▸ EXERCISE MATERIAL:
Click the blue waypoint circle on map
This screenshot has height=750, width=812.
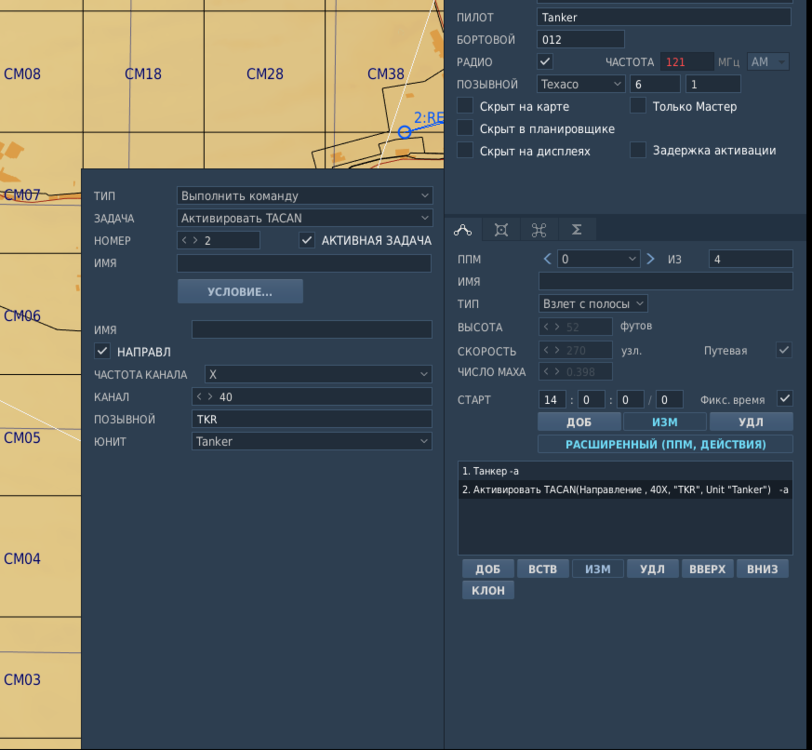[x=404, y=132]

==

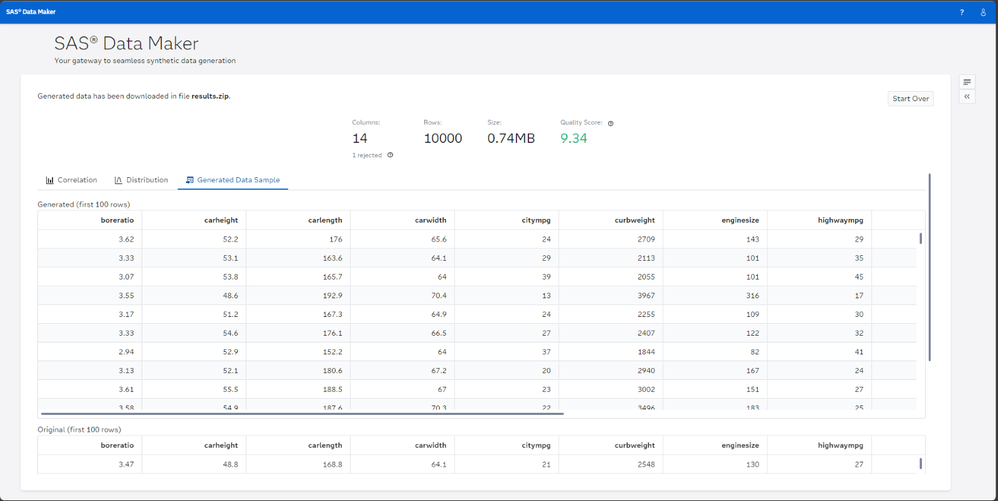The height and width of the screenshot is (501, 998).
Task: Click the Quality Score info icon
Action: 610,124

==

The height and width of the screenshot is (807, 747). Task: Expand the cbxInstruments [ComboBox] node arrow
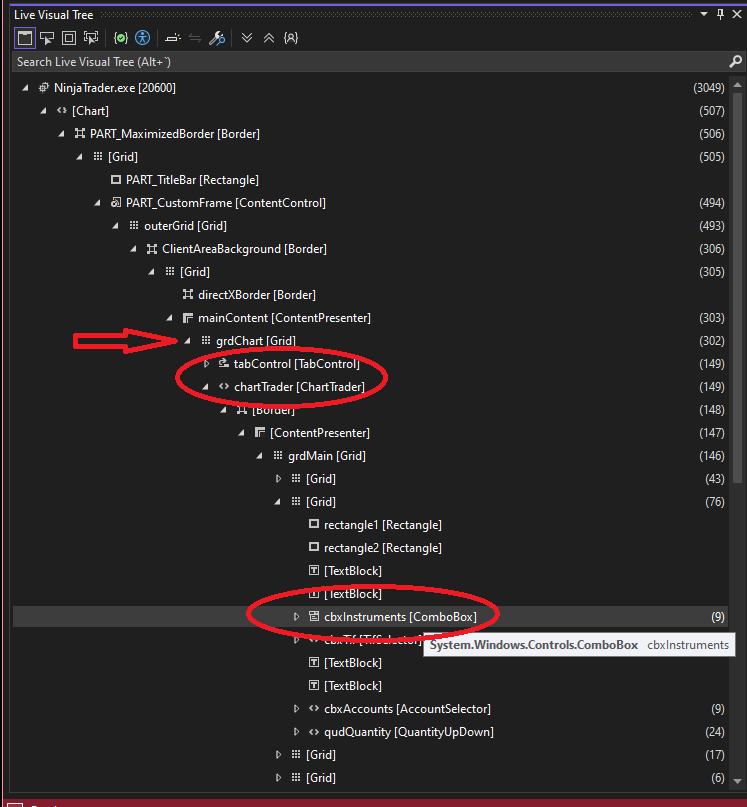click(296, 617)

▸ WHAT THE TASK ASKS: Give the lines from the one with "Click the blue waypoint circle on map" through the one with "[x=404, y=132]" as a numbered list, skipping blank lines and leaving out the pictures.

▸ RESPONSE TO THIS EXERCISE:
1. Click the blue waypoint circle on map
2. This screenshot has height=750, width=812.
3. [x=404, y=132]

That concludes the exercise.